#### Testo fornito:
_ _ _ _ _ _ _

L’autunno elettorale Kirghiso: forte competizione per le elezioni presidenziali (Frank Maracchione)

All’inizio dell’autunno 2017, il 15 di ottobre, il popolo Kirghiso sarà chiamato ad eleggere la più alta figura dello Stato in quella che molti considerano una delle prime reali competizioni elettorali del paese.  L’attuale Presidente Almazbek Atambayev, ex Primo Ministro, era stato eletto nel 2011 con una maggioranza del 63% dovuta anche alla sua figura di simbolo della riforma costituzionale.  La riforma, votata da più del 90% della popolazione in un referendum costituzionale, ha trasformato il paese in una repubblica parlamentare, mettendo fine ad una tradizione di forti figure presidenziali che si sono succedute alla guida del paese. La novità più importante introdotta dalla Costituzione del 2011 è stata l’imposizione del limite di un mandato imposto alla carica di Presidente della Repubblica, a cui è stato anche revocato il potere di sciogliere le camere legislative. 

Di conseguenza, l’attuale leader Kirghiso non potrà ricandidarsi alle elezioni del 2017. Per di più, in un discorso pubblico tenuto alla fine di luglio, Atambayev ha dichiarato di non aver individuato un proprio successore e che “il popolo dovrebbe scegliere autonomamente il proprio leader”.

Proprio la riforma costituzionale è stata il risultato della seconda e più recente delle sollevazioni popolari che hanno caratterizzato l’instabile storia post-sovietica del Kirghizistan. Le due rivoluzioni kirghise, benché accese da motivazioni politiche ed economiche, furono entrambe supportate dal decennale conflitto etnico che divide il nord, regione della capitale Bishkek, dal sud del paese, confinante con la conflittuale regione di Fergana, Uzbekistan, e caratterizzato da una forte presenza etnica uzbeka. Il processo di costruzione nazionale sovietica in Asia Centrale divise la popolazione e territori in cinque nazioni principali che rappresentarono la base etnica delle nuove RSS. L’impossibilità di costruire le repubbliche seguendo linee etniche ottimali ha causato un immanente conflitto etnico in molte delle regioni di confine tra i paesi centroasiatici. La forte divisione tra nord e sud del Kirghizistan deriva proprio dalla presenza nel sud del paese di minoranze uzbeke e dalla generale vicinanza della regione meridionale con la valle di Fergana, hotspot del terrorismo centroasiatico. Non a caso, i tre Presidenti che si sono succeduti al governo del paese appartenevano alternatamente al Nord o al Sud.

_ _ _ _ _ _ _

#### Sezione dati:
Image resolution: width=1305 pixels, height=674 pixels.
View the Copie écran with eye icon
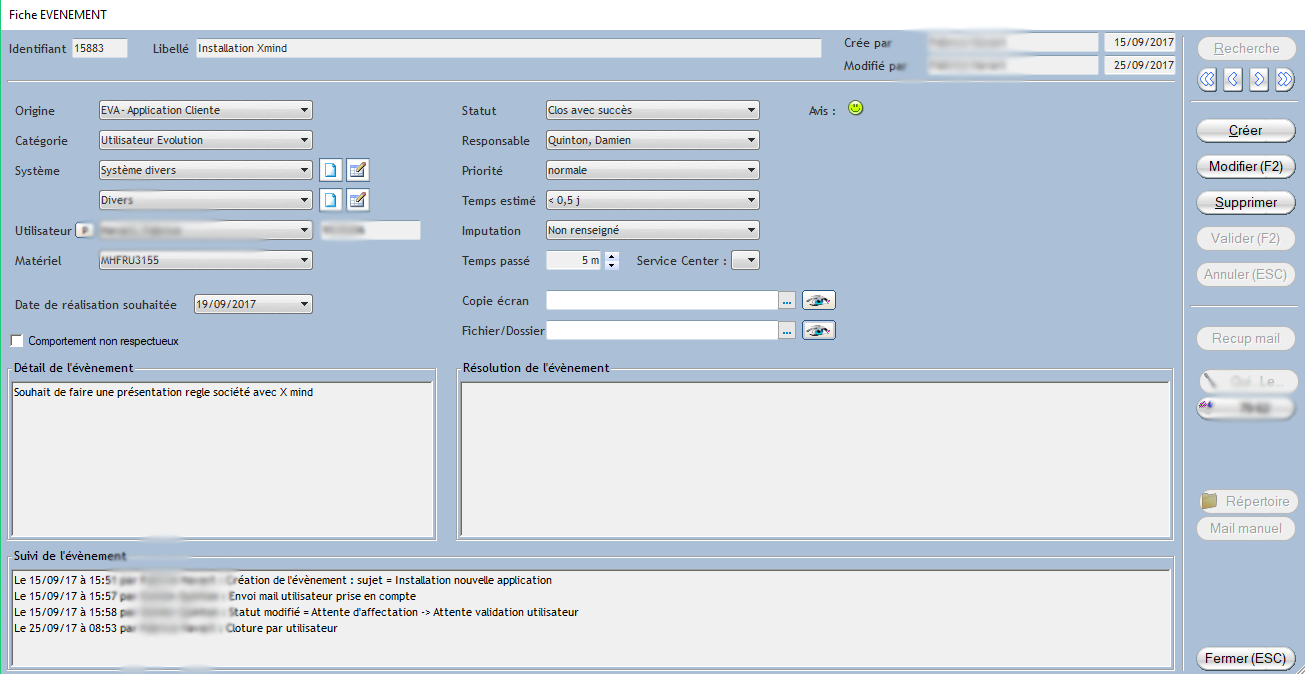[818, 300]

_ _ _ _ _ _ _

#### Compito scritto 1:
Nel testo sulle elezioni presidenziali kirghise, con quale maggioranza è stato eletto Almazbek Atambayev nel 2011?
#### Compito scritto 2:
Stabilisci se ciascuna affermazione concorda con il testo sulle elezioni presidenziali kirghise, rispondendo sì o no e citando alla lettera le parole decisive: (a) la riforma costituzionale è stata approvata da oltre il 90% della popolazione; (b) Atambayev ha indicato pubblicamente un proprio successore; (c) la Costituzione del 2011 ha lasciato al Presidente il potere di sciogliere le camere legislative.
#### Compito scritto 3:
Scrivi il seguito del testo sulle elezioni presidenziali kirghise, proseguendo dopo la sua ultima frase.
Per svolgere i compiti non occorre consultare i dati.

#### Risposta 1:
Con una maggioranza del 63%.

#### Risposta 2:
(a) Sì: «votata da più del 90% della popolazione in un referendum costituzionale».
(b) No: «ha dichiarato di non aver individuato un proprio successore».
(c) No: «a cui è stato anche revocato il potere di sciogliere le camere legislative».

#### Risposta 3:
Quelle che dovrebbero essere le prime elezioni presidenziali veramente competitive dovranno riuscire a sostenere il peso di una storia di divisioni. Deirdre Tynan, esperta di Asia Centrale e direttrice del progetto Asia Centrale dell’International Crisis Group, afferma che, nonostante molti dei fattori presenti nel 2005 e nel 2010 siano oggi assenti, il paese è ancora lo stesso. Le divisioni tra nord e sud rimangono ancora forti, l’elite politica del paese è corrotta e l’economia è sottosviluppata, mentre la disoccupazione viene mascherata dalla forte emigrazione di forza lavoro. Le elezioni parlamentari del 2015, considerate uniche nel loro genere in Asia Centrale per livello di libertà di voto da OSCE e Consiglio d’Europa, hanno visto l’entrata in parlamento di 6 diversi partiti politici: il Partito Social-Democratico (27.35%), Respublika-Ata Zhurt (20%), il Partito del Kirghizistan (13%), Onuguu-Progresso (9%), Bir Bol (8.5%) e il Partito Socialista Ata Meken (7.7%). Dei sei partiti che hanno superato la soglia di sbarramento, tre hanno la loro base elettorale nel sud del paese e sostengono in misure diverse l’importanza della diversità etnica del paese. Il più importante dei partiti del sud è sicuramente Respublika-Ata Zhurt, nato dalla fusione di due partiti, uno dei quali (Ata Zhurt) aveva sostenuto nel 2010 la rielezione di Bakiyev alla Presidenza della Repubblica. Il partito con più seggi risulta quello facente capo al Presidente Atambayev, il Partito Socialdemocratico Kirghiso, che concentra il suo elettorato nella regione della capitale. Bir Bol e Ata Meken rappresentano i due estremi dello spazio politico: uno liberale, l’altro socialista.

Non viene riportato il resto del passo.